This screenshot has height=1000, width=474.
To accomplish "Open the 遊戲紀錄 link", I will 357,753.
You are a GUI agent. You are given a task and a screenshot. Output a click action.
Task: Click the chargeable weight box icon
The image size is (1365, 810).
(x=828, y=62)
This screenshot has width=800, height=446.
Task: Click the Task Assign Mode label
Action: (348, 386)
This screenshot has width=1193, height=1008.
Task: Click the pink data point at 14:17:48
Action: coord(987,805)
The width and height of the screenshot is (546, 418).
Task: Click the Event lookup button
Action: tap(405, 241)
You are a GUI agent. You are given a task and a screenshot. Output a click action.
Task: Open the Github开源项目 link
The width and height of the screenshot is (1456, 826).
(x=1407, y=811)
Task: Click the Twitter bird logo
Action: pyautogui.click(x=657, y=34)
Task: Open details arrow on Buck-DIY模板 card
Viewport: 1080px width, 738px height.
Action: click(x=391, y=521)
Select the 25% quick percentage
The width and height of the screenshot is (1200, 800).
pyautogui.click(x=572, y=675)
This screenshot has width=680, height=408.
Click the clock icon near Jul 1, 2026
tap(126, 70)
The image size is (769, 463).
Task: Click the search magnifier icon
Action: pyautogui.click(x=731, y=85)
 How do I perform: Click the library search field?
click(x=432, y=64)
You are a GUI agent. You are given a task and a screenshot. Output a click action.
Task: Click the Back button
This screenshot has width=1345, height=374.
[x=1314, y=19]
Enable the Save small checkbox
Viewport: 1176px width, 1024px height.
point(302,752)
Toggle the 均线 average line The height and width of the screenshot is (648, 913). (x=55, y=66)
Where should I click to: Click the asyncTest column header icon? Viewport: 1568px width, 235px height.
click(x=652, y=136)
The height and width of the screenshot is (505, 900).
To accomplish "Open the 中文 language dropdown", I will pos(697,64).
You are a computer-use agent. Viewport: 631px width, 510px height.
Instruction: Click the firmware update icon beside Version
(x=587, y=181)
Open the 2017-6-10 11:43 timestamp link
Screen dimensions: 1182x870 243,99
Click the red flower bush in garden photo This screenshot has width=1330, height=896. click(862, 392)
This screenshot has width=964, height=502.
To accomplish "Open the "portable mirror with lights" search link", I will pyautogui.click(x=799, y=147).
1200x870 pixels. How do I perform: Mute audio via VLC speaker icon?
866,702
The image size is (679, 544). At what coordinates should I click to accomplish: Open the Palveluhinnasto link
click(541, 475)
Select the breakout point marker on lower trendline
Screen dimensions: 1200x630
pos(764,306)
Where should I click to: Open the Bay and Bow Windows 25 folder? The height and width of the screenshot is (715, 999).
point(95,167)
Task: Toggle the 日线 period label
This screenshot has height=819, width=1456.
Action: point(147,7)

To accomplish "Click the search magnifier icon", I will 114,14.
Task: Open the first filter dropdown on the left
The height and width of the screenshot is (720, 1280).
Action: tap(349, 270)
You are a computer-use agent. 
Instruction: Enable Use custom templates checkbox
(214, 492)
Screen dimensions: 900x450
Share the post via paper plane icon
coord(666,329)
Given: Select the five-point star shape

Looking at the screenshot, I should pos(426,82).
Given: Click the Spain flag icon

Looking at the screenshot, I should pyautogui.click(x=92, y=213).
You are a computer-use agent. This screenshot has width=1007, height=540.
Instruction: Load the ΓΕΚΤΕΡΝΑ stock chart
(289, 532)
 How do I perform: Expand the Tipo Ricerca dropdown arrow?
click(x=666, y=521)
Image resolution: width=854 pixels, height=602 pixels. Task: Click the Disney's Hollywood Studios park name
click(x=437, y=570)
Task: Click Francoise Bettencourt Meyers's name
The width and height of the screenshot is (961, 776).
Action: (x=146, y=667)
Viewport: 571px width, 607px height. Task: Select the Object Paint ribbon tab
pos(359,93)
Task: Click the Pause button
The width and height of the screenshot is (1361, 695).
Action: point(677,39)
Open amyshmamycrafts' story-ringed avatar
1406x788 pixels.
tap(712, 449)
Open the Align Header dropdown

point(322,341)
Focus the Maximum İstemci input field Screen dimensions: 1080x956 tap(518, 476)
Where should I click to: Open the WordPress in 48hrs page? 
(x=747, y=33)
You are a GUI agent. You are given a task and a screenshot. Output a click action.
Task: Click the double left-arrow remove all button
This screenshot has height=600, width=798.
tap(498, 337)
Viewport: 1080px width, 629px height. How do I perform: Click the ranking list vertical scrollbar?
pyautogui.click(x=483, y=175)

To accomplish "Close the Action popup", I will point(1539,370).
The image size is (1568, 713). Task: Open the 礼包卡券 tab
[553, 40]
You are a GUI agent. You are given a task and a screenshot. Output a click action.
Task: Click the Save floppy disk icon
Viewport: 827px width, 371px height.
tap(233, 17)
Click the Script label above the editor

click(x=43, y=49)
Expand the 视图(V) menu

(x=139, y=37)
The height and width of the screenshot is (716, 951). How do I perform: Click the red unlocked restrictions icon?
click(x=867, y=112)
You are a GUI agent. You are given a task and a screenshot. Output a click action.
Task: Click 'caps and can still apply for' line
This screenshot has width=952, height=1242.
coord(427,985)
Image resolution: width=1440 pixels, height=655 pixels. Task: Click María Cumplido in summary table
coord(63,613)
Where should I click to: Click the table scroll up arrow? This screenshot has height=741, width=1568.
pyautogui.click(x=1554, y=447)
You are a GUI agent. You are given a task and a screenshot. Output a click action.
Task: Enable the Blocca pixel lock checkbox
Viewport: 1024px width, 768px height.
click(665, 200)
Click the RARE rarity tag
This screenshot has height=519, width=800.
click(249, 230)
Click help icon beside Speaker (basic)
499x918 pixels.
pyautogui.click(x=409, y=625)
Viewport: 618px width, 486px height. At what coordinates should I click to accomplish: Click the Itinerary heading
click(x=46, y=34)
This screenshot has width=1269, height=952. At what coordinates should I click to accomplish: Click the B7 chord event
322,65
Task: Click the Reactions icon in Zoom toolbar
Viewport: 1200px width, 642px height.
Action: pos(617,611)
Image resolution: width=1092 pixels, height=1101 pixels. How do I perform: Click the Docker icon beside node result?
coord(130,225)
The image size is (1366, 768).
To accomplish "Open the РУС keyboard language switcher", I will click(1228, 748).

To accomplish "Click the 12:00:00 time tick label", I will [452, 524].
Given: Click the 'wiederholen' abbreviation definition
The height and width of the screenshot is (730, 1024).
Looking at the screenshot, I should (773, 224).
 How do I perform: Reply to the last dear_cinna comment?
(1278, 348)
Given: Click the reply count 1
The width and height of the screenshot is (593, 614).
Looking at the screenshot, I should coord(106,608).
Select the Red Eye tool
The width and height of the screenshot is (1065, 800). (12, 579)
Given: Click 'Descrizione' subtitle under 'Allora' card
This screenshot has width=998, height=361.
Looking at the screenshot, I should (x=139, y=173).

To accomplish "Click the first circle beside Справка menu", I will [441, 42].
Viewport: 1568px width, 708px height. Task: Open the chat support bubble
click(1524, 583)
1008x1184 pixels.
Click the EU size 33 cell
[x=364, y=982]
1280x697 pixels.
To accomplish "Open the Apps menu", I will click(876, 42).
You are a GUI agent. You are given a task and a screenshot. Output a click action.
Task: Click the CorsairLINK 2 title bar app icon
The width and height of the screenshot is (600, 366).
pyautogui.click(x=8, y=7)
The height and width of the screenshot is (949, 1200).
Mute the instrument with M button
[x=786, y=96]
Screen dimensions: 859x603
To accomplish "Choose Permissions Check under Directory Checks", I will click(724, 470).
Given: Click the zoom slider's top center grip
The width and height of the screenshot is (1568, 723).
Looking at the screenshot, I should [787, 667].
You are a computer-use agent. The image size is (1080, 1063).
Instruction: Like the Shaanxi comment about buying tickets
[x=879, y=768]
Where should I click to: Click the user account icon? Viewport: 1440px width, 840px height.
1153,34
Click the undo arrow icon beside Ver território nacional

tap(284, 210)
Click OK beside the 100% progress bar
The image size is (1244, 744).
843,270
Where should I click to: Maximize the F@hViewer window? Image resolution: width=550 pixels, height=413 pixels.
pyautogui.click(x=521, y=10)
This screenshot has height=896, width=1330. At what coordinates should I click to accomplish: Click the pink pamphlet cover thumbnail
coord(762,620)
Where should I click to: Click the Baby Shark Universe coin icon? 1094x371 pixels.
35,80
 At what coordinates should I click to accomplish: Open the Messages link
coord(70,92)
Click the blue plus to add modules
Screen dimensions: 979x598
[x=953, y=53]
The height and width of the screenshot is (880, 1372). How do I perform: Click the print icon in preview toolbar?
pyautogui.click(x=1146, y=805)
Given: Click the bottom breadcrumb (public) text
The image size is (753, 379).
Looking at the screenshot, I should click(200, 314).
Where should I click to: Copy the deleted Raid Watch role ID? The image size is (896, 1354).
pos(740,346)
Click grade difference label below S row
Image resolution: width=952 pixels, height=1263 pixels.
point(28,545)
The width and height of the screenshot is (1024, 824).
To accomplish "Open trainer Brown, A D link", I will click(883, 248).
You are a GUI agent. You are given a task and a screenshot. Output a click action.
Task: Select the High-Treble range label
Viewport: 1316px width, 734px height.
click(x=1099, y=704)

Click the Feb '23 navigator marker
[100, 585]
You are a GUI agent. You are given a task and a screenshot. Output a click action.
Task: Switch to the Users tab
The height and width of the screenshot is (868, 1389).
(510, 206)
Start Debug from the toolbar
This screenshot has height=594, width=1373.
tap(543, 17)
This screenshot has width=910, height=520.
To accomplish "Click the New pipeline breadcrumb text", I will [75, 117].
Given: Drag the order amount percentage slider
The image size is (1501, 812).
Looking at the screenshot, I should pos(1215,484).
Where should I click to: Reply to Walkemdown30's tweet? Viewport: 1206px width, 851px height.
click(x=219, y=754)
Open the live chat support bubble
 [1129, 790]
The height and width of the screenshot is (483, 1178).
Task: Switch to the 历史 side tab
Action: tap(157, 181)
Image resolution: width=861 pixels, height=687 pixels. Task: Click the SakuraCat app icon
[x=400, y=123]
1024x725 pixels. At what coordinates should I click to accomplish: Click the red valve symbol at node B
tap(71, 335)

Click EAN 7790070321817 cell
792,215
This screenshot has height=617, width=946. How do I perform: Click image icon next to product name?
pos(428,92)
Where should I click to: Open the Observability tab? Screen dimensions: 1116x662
---
* What the task requires *
Only the lines above from the one with "Where should I click to: Click the table" up to and including the one with "Task: Enable the Blocca pixel lock checkbox" should be repeated, exactly as written.

* Problem solution *
Where should I click to: Click the table scroll up arrow? This screenshot has height=741, width=1568.
pyautogui.click(x=1554, y=447)
You are a GUI agent. You are given a task and a screenshot. Output a click action.
Task: Enable the Blocca pixel lock checkbox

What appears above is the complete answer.